An Israeli regime zionist court has ordered the temporary closure of Bab al-Rahma (Gate of Mercy) prayer area at the al-Aqsa Mosque compound in the Old City of Jerusalem al-Quds amid recent tensions surrounding the highly sensitive holy site.
The Jerusalem al-Quds Magistrate’s Court announced on Sunday that it had accepted a request by Israeli officials to close the gate while the case continues.
The Islamic Waqf (Endowment) Organization, which manages the compound’s affairs, was also granted 60 days to appeal the decision.
Hatem Abdel Qader, a member of the Waqf Council, said the council does not recognize the Israeli court’s decision regarding Bab al-Rahma, and that it is an integral part of the al-Aqsa Mosque compound.
The Waqf said in a statement on Saturday that it wants to carry out renovations at the building, but will keep it open during that time for Palestinians who wish to pray there.
It further noted that far-right Israeli settlers were seeking to take over Bab al-Rahma.
Prayer area of the al-Rahma Gate was closed on February 25 upon an order by Israeli Prime Minister Benjamin Netanyahu, and reopened the following day.
Israel had closed the gate that leads to the prayer space in al-Aqsa Mosque since 2003 in the face of the Second Intifada (uprising) against the regime’s occupation.
On February 22, however, the Waqf council decided to re-open the prayer space at the Bab al-Rahma Gate in defiance of Israel’s 16-year-old ban.

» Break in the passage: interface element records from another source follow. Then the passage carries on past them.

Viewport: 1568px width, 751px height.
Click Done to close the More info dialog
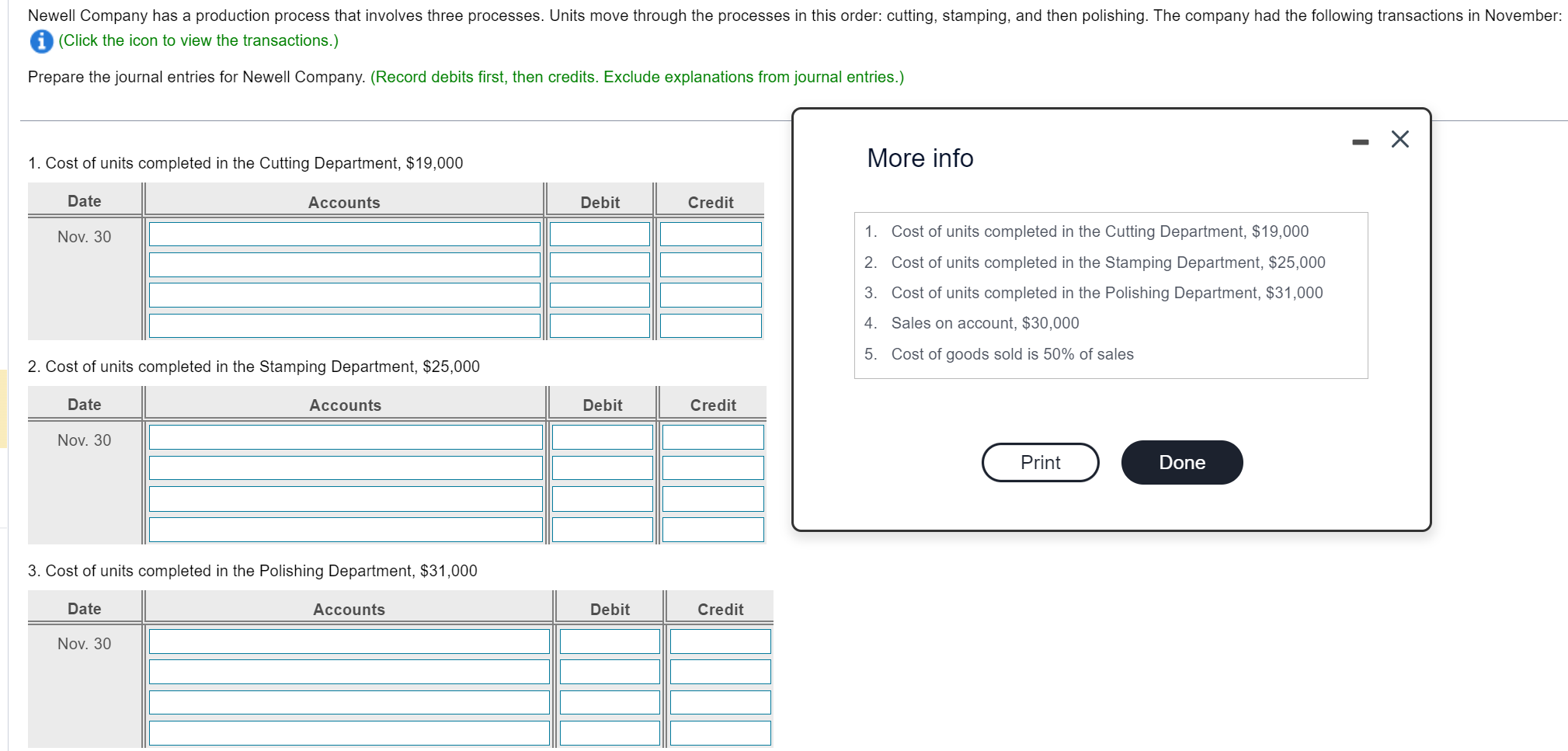(x=1180, y=461)
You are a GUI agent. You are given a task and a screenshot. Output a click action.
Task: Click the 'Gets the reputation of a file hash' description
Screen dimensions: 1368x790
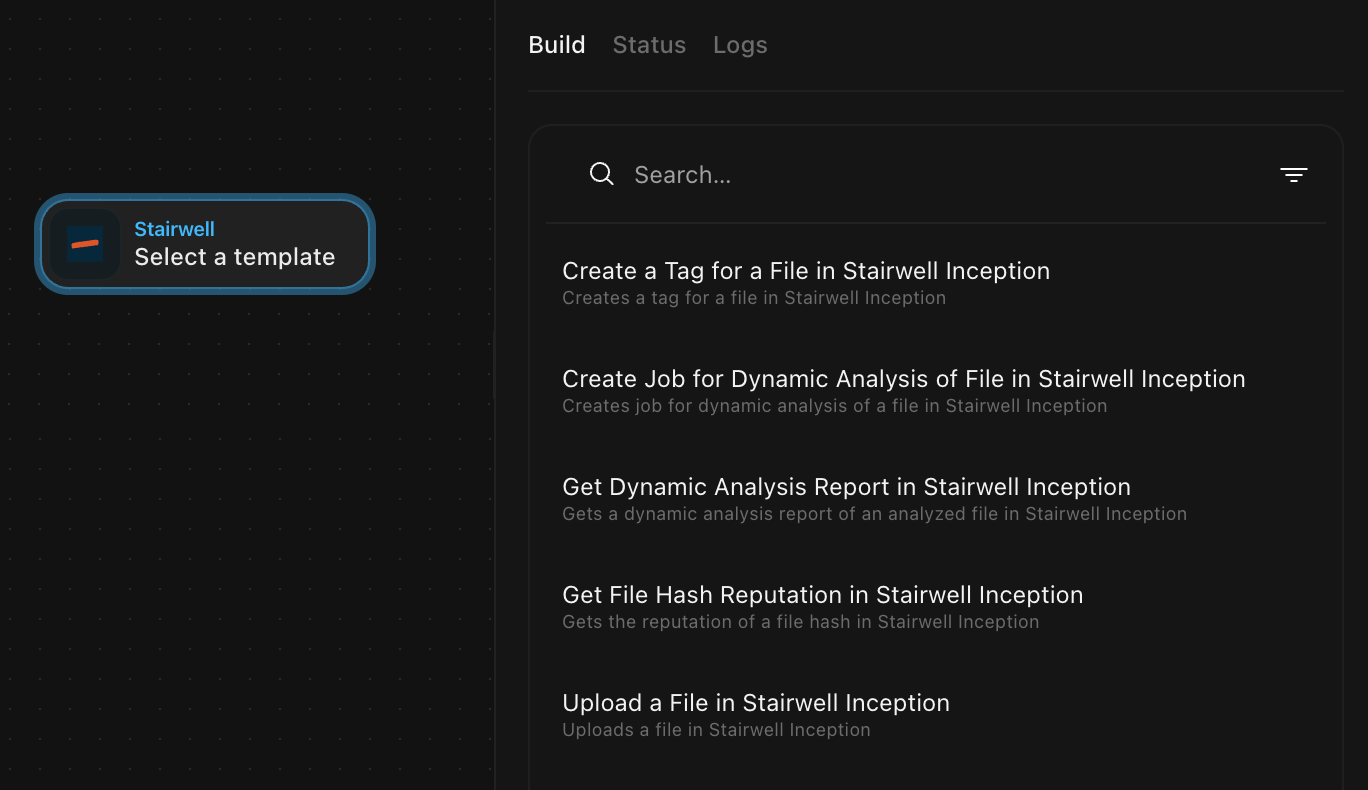coord(800,622)
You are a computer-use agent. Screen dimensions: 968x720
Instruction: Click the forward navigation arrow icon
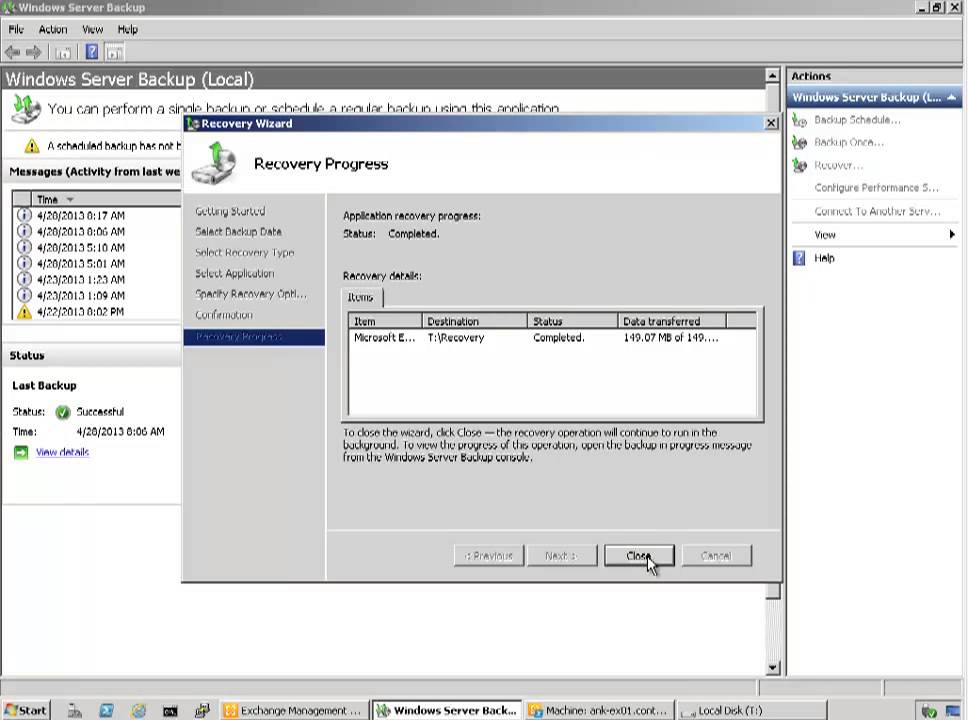point(33,52)
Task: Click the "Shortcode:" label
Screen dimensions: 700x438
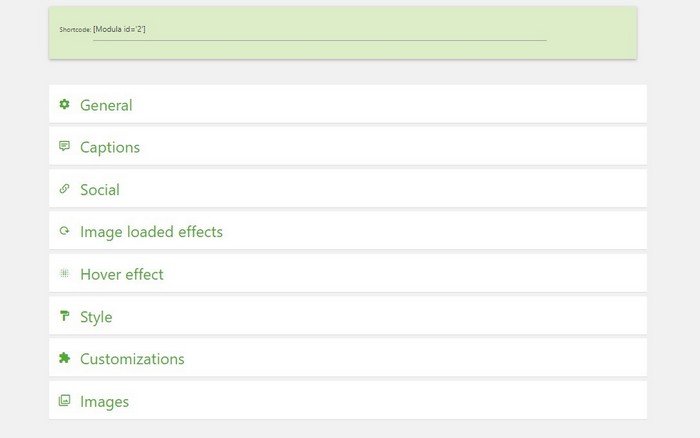Action: [x=75, y=29]
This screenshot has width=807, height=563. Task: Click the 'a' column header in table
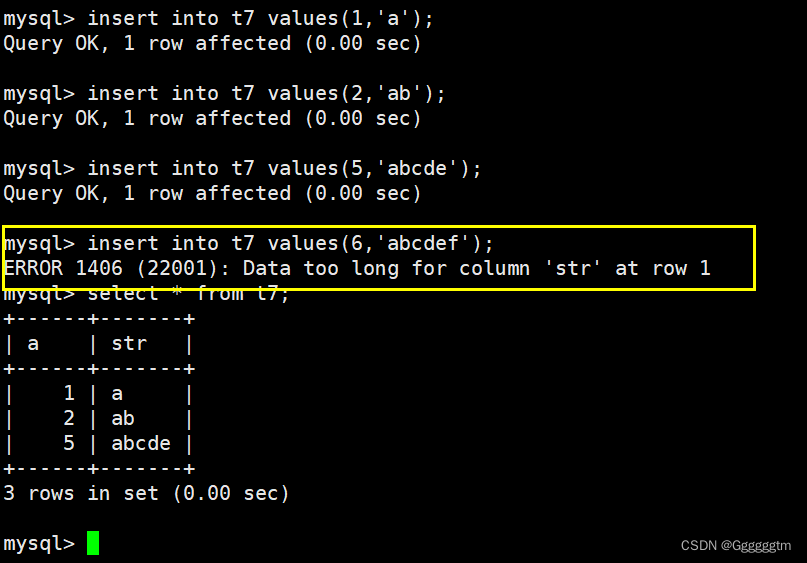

Hundreds of worshipers, led by the Grand Mufti of Jerusalem al-Quds Sheikh Mohammad Hussein, entered the area for the first time since 2003 for Friday prayers.
Angered by the move, the Tel Aviv regime launched an arrest campaign against Palestinians.
The arrests drew criticisms from Palestinians and Jordan, which is the custodian of the holy sites in occupied Jerusalem al-Quds.
The Islamic Waqf organizations and Palestinian institutions have insisted on keeping the Bab al-Rahma prayer area open for Muslim worship.
Palestinians have repeatedly warned of Israeli attempts to change the status quo of the al-Aqsa compound, the third holiest site in Islam.